* [What to produce] The answer must restate the listing word for word, without its images.

*** Material for the task ***

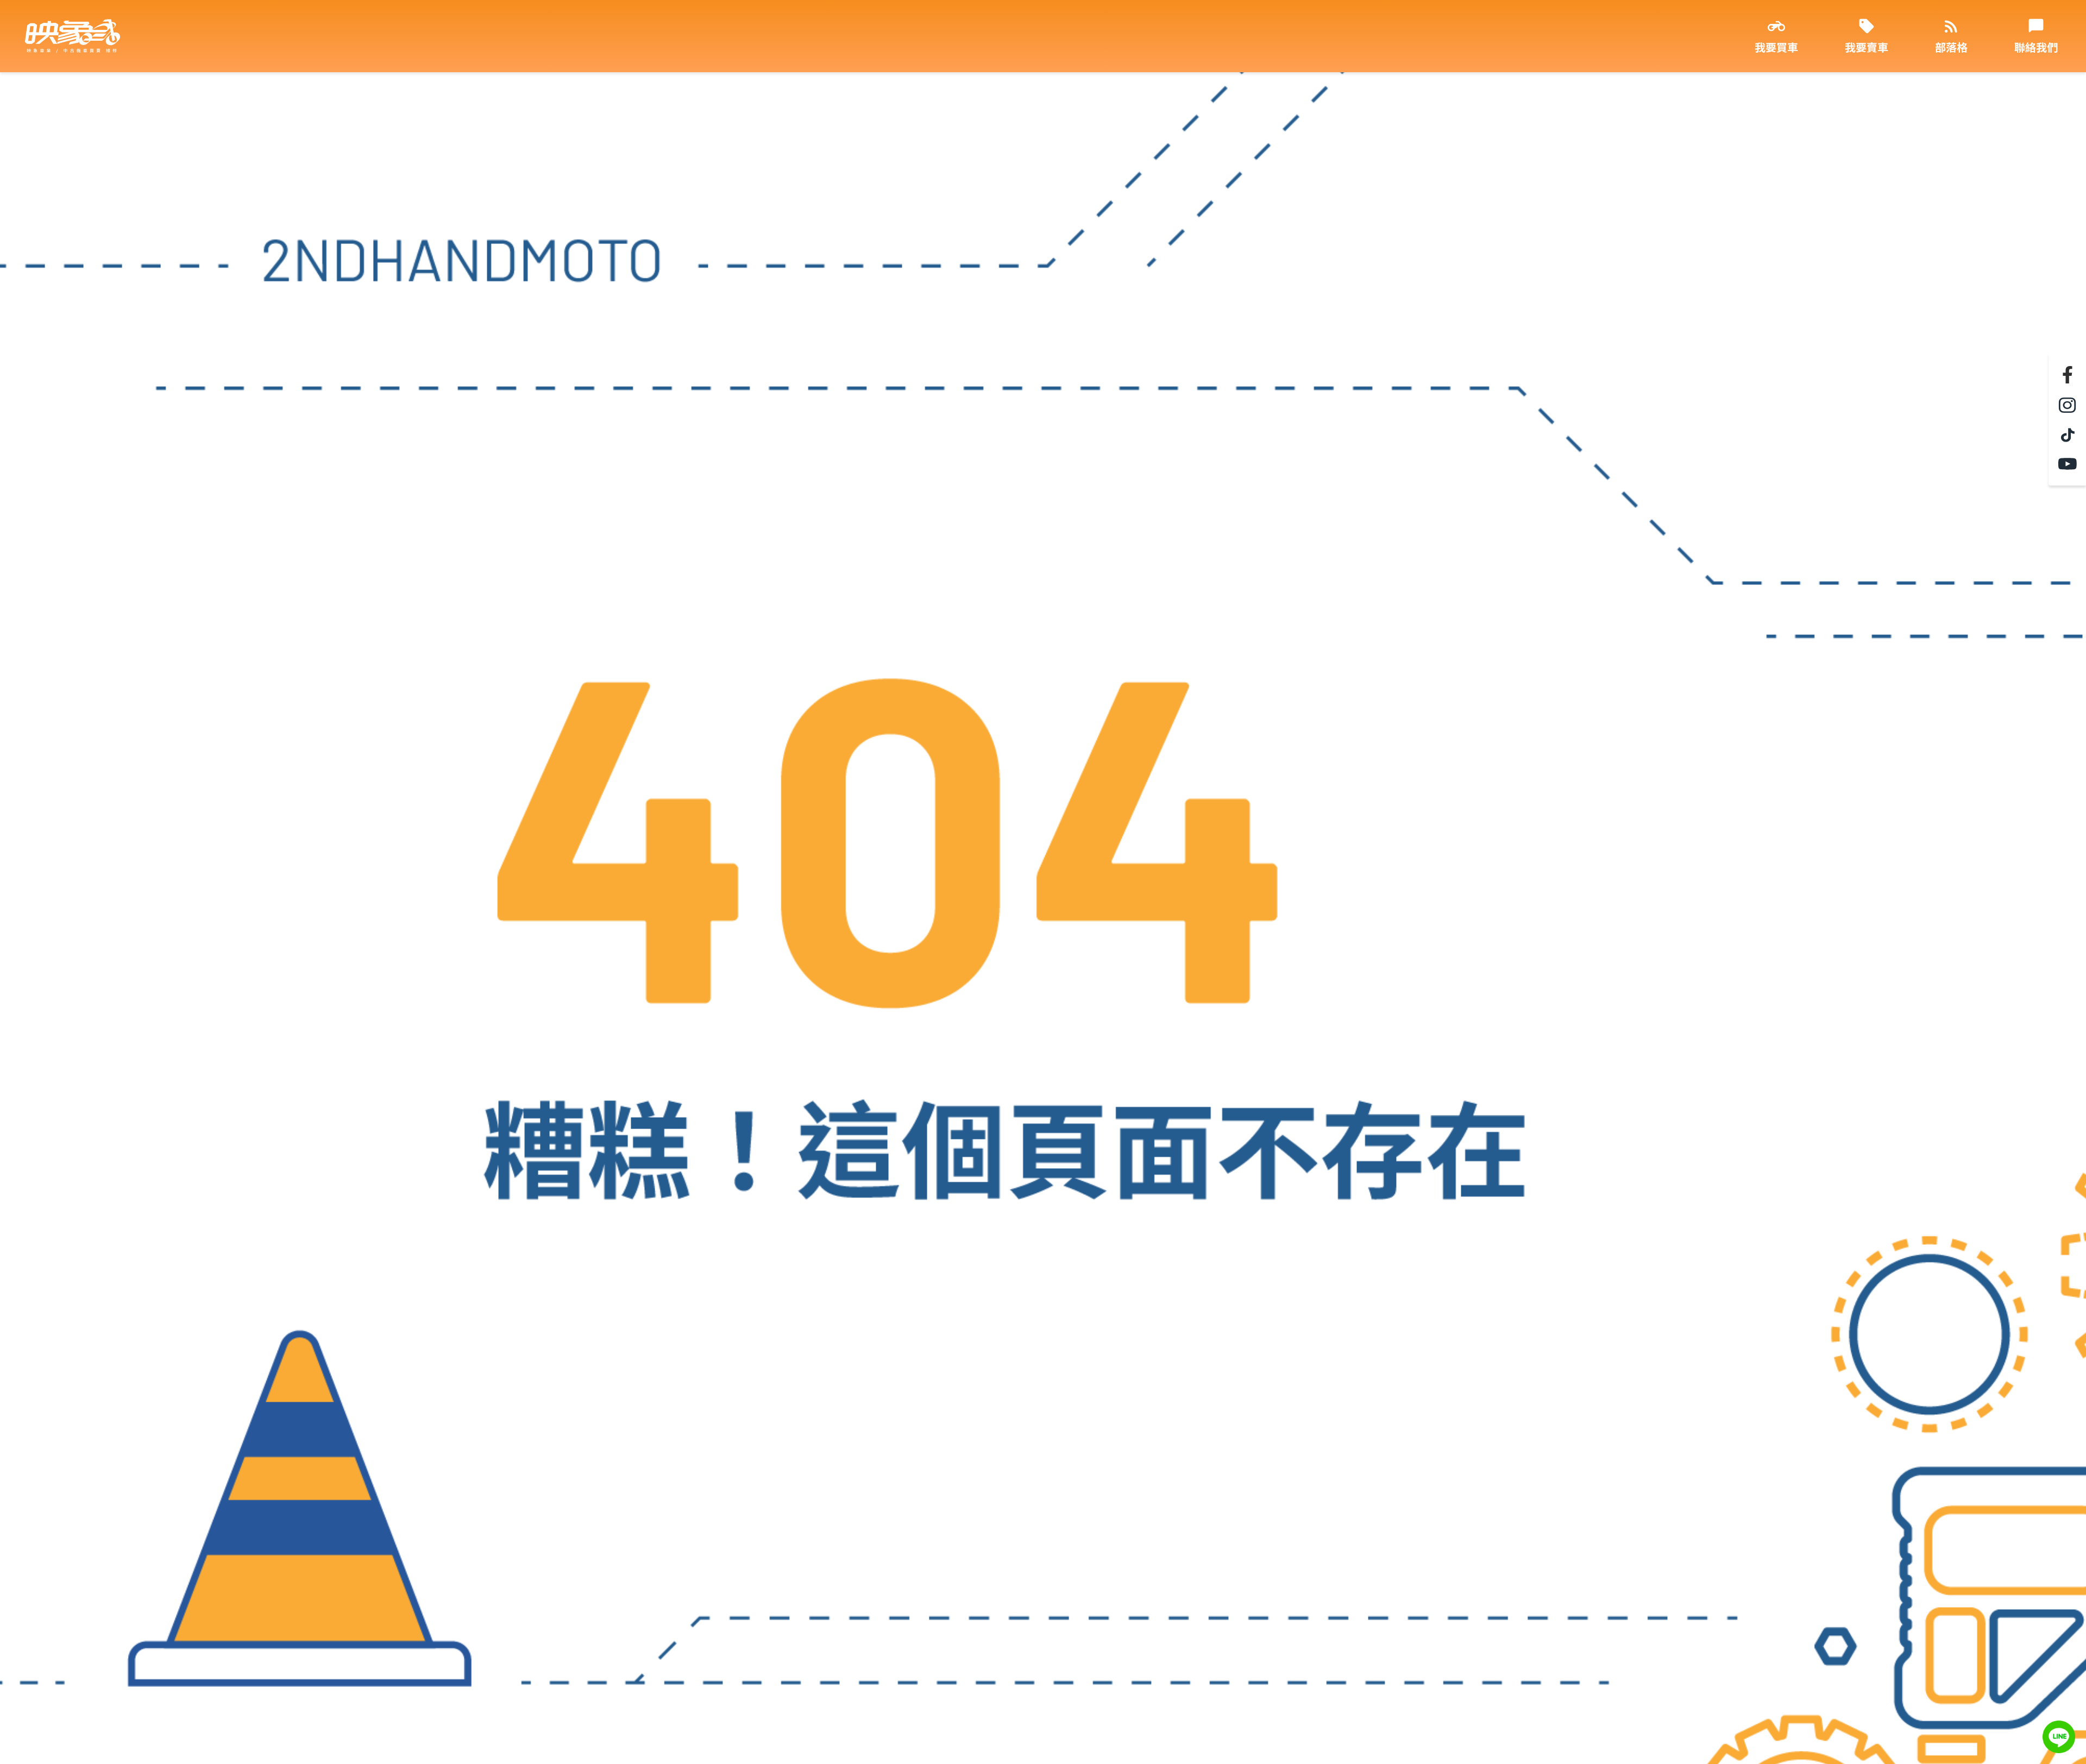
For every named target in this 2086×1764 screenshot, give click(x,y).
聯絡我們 (2036, 47)
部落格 (1951, 47)
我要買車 (1776, 47)
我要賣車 (1866, 47)
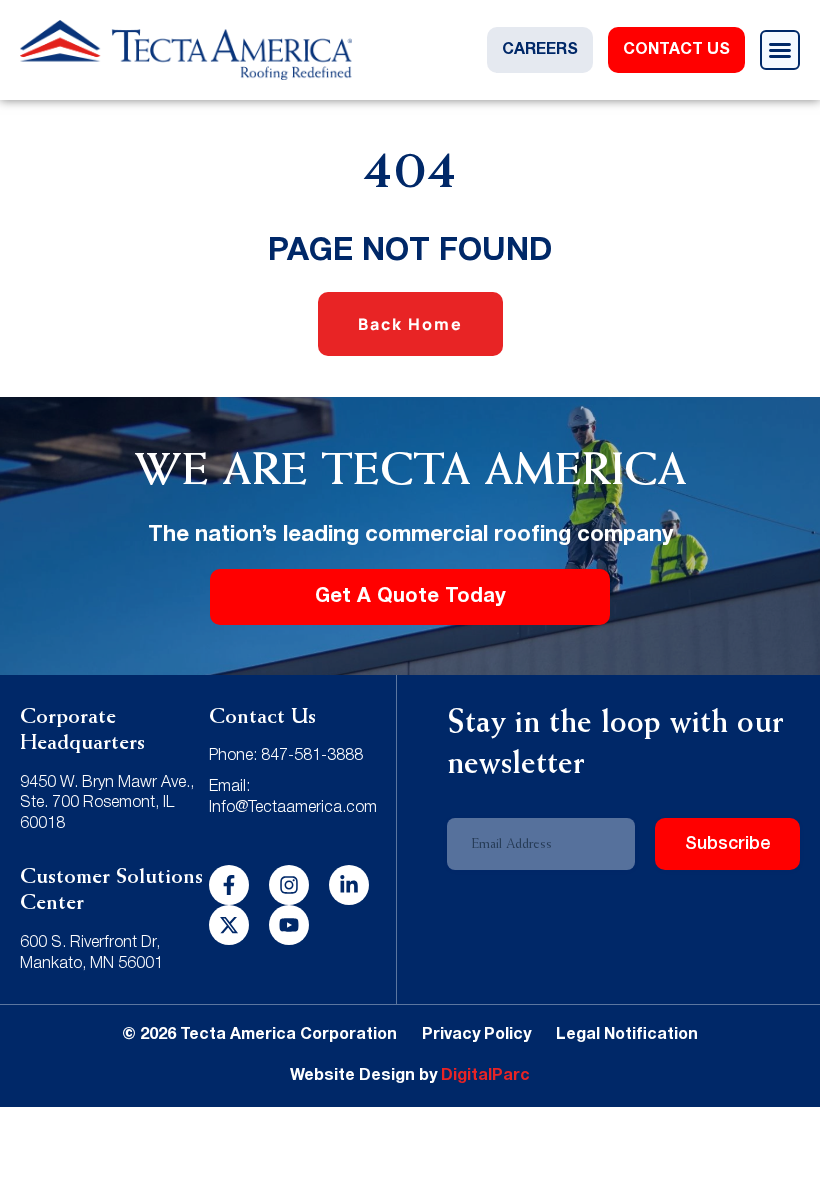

*** End of Material for the task ***

* [Completed task]
For every named target in this 2086×1764 screenshot, give click(x,y).
聯絡我們 (2036, 47)
部落格 (1951, 47)
我要買車 (1776, 47)
我要賣車 (1866, 47)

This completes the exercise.